┌─ RECORDS PROVIDED

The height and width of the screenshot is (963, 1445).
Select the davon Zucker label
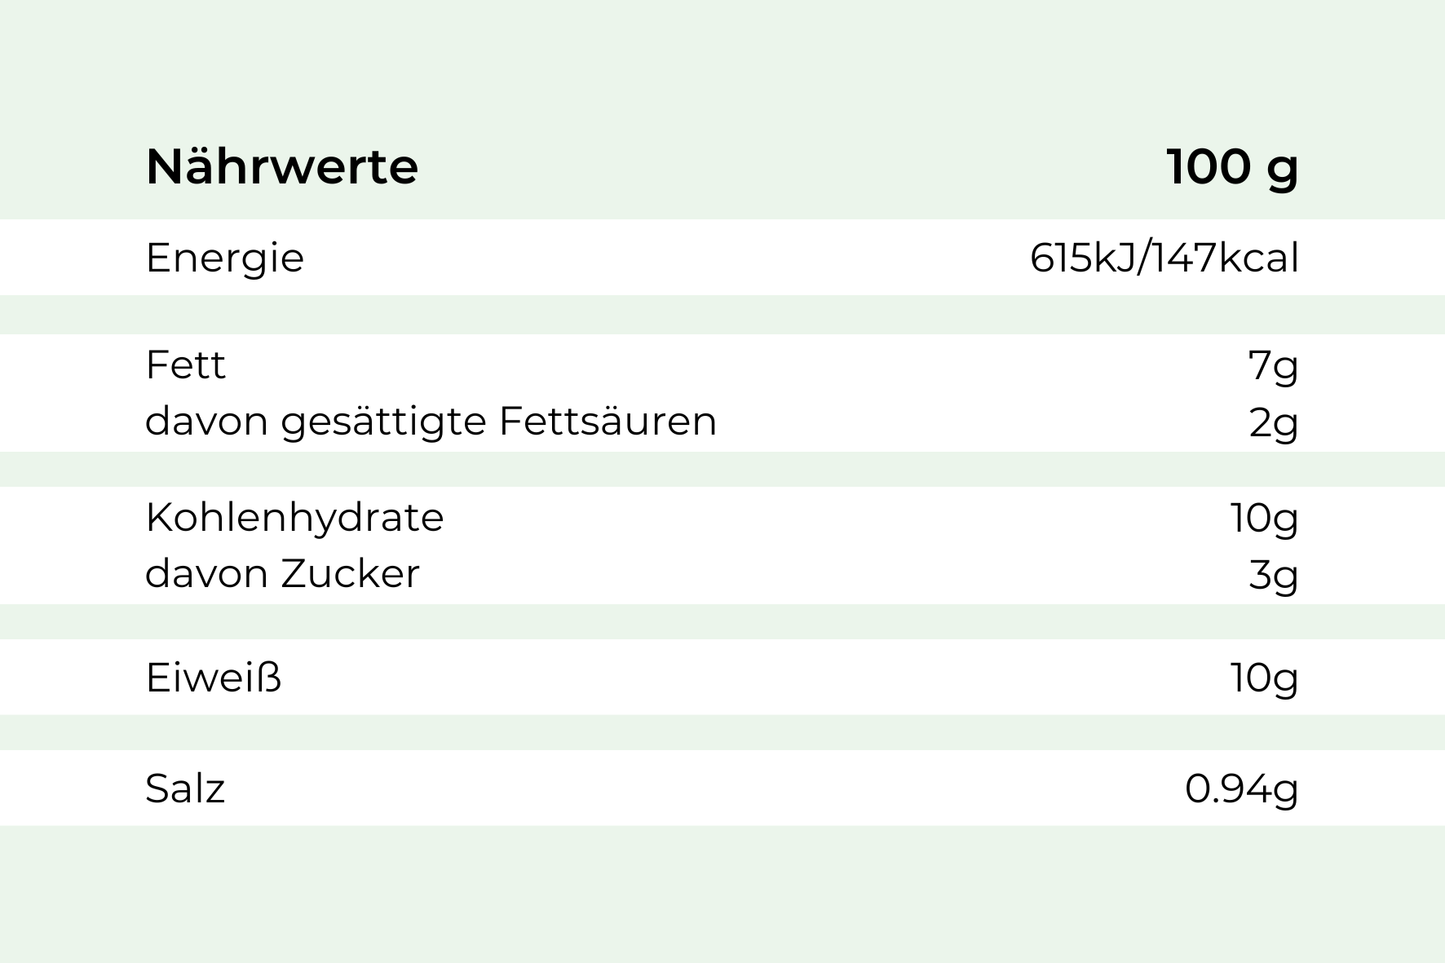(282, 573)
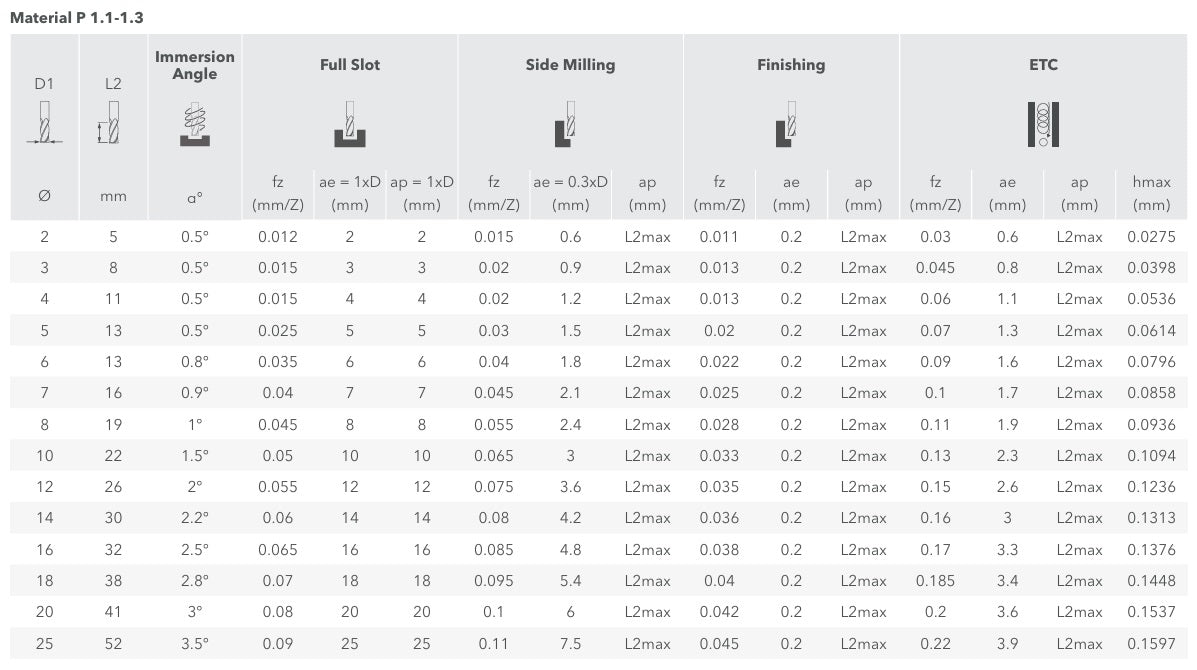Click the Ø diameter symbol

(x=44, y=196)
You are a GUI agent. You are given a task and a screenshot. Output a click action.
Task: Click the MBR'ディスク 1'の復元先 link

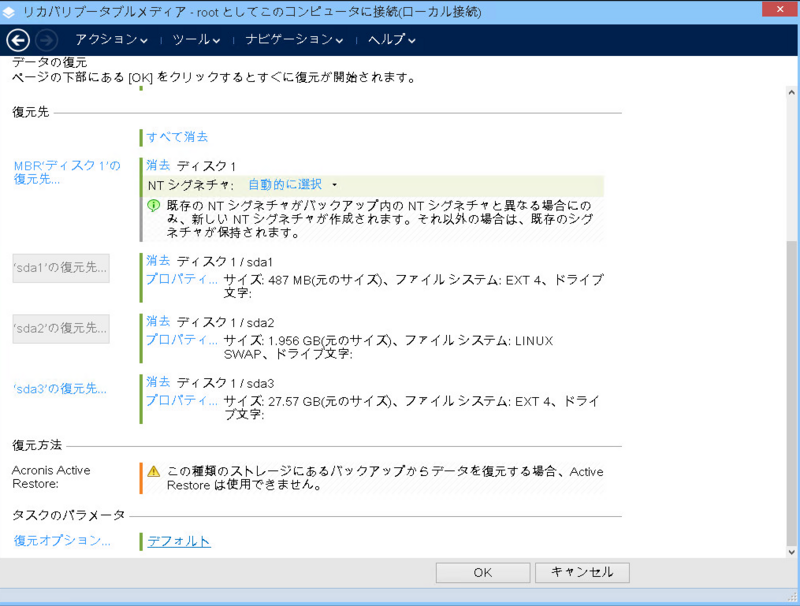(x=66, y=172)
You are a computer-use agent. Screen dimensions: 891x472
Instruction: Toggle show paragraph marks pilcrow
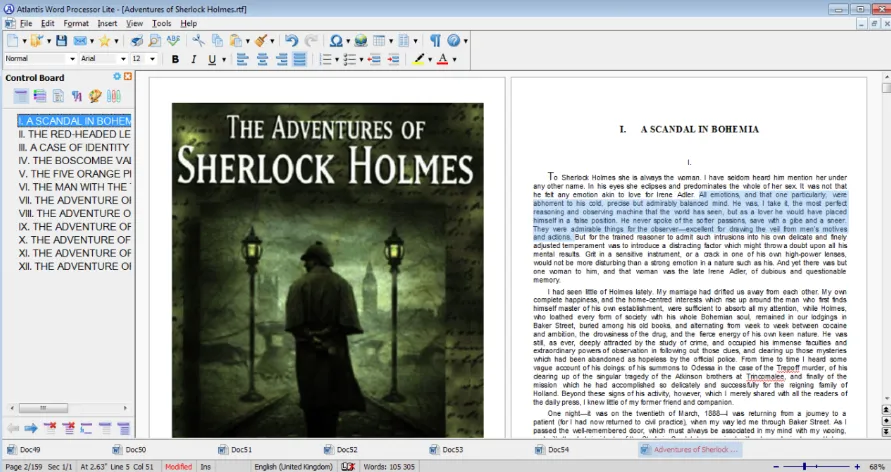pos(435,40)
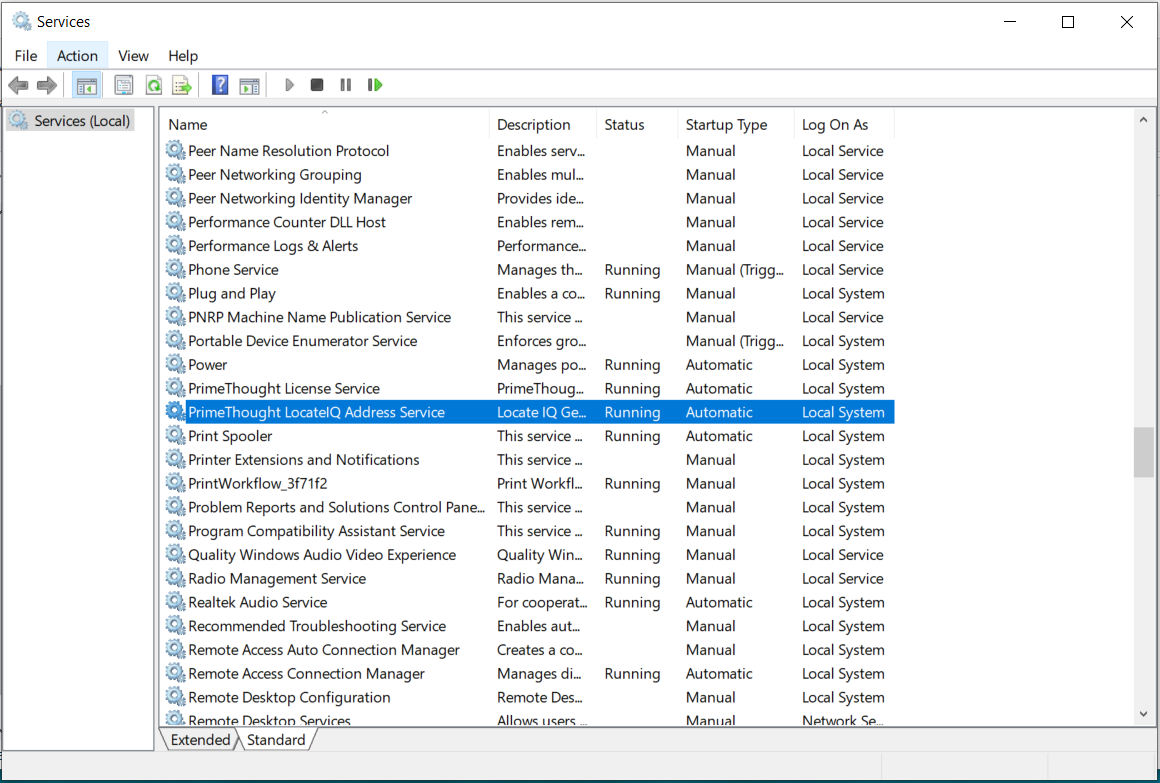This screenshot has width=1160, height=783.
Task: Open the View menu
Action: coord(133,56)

└─

▶ DESCRIPTION OF THE TASK
Transcribe the lines above exactly, setting aside any picture among them.

▶ EXERCISE ANSWER
The height and width of the screenshot is (963, 1445).
Select the davon Zucker label
(282, 573)
Click the Ø diameter symbol

(x=44, y=196)
You are a GUI agent. You are given a task and a screenshot. Output a click action.
Task: Click the MBR'ディスク 1'の復元先 link

(x=66, y=172)
You are a computer-use agent. Screen dimensions: 891x472
Instruction: Toggle show paragraph marks pilcrow
pos(435,40)
This screenshot has width=1160, height=783.
Task: Open the View menu
Action: coord(133,56)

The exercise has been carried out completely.